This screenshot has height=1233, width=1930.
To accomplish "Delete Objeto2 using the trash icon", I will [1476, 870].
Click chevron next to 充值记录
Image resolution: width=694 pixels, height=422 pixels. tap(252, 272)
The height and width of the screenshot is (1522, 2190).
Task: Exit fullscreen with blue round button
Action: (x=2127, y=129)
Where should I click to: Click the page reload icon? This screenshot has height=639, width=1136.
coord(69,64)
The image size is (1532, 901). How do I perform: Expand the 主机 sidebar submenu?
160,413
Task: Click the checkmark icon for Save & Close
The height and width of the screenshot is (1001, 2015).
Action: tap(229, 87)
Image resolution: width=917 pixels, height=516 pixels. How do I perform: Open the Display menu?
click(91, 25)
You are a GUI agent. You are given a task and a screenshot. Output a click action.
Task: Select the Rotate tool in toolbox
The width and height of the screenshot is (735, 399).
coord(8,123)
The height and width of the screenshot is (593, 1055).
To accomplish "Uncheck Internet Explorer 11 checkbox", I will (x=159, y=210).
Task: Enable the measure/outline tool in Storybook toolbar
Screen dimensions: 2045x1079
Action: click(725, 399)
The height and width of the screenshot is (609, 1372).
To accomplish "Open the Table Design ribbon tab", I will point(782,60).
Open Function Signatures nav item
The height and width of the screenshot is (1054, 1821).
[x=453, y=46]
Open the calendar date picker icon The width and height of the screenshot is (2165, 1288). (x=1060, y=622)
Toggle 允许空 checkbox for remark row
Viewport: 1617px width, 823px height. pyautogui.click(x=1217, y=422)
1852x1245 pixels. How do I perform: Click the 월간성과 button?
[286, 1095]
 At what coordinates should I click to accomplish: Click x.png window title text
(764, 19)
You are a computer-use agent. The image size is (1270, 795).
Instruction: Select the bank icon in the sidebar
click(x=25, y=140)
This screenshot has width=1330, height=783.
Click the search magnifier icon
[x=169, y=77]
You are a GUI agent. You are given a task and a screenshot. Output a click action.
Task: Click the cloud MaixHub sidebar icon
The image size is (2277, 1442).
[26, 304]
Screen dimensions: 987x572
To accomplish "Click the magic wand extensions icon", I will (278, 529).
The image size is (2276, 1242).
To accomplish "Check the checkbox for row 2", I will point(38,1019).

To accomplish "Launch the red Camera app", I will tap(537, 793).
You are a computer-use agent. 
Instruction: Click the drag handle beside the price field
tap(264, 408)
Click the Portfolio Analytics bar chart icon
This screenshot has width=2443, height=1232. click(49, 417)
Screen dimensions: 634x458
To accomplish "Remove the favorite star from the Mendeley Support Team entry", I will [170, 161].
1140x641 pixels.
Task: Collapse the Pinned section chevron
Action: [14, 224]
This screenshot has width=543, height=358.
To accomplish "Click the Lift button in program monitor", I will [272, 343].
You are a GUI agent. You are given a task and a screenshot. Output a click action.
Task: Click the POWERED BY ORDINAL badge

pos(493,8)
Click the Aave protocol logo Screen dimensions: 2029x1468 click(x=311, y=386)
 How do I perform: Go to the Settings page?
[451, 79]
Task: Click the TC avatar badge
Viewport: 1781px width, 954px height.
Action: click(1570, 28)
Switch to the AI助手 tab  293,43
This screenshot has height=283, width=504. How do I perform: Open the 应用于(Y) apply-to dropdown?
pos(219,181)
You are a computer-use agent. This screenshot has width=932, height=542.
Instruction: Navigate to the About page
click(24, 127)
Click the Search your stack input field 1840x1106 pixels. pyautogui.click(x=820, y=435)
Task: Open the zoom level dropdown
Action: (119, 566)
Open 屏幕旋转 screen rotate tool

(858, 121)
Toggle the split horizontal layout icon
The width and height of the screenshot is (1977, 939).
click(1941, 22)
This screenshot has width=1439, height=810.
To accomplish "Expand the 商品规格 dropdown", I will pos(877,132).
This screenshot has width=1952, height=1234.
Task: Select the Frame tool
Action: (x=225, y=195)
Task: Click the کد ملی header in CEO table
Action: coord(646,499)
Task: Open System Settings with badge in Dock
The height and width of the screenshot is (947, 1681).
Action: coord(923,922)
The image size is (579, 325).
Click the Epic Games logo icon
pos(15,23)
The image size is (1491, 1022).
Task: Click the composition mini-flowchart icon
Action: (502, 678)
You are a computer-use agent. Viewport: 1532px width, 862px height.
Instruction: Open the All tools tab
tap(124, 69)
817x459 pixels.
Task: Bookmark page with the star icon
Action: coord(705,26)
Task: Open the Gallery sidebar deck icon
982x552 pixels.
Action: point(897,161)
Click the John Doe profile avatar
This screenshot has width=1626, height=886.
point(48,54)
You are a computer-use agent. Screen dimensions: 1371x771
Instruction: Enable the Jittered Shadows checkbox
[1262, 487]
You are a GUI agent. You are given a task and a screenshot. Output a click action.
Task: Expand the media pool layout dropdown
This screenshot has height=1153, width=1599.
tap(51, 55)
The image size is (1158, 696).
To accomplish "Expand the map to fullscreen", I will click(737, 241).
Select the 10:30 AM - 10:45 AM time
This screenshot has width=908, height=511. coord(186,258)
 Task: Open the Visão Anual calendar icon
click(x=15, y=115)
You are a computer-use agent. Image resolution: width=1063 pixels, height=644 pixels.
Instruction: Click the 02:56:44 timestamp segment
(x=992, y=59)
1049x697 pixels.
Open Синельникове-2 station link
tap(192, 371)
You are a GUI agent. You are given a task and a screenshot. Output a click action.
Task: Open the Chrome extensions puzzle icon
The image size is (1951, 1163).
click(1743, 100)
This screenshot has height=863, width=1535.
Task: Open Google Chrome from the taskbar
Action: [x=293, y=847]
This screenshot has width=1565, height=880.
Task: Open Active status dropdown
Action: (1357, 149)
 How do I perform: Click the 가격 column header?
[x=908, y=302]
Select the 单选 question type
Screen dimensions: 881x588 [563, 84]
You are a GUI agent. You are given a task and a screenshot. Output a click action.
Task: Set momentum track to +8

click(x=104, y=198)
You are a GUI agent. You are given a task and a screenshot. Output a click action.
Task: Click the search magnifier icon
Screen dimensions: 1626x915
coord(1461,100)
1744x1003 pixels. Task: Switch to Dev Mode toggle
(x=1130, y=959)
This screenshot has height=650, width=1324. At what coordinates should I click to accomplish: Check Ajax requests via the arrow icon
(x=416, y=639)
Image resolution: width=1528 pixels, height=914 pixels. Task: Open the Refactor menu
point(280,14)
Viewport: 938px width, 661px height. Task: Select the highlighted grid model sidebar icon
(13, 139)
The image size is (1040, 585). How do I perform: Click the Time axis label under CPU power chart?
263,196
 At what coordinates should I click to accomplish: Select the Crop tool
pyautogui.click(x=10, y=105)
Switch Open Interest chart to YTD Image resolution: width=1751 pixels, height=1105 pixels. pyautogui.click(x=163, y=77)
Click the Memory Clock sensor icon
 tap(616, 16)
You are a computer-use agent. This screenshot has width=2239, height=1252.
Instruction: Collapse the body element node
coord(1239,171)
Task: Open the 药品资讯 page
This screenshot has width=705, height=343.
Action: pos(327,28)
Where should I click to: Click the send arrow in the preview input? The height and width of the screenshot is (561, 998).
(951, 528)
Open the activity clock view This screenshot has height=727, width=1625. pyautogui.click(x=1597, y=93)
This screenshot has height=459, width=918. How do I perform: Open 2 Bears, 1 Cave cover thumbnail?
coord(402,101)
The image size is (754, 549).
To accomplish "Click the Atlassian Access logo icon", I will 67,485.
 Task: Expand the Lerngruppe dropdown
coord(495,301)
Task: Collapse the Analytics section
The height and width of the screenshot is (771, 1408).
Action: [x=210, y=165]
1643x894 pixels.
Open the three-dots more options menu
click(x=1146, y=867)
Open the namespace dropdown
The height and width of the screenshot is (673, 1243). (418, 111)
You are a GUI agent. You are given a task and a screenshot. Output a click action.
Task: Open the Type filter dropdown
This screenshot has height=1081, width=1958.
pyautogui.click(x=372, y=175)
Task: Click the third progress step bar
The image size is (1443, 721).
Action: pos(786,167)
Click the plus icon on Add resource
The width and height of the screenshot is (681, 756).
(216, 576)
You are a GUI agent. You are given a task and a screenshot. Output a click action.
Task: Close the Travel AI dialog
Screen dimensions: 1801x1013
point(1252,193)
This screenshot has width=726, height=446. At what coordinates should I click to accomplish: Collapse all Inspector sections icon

Brief: Show the lines of the material that contain the word "avatar".

Exercise response:
Task: Click the TC avatar badge
Click the John Doe profile avatar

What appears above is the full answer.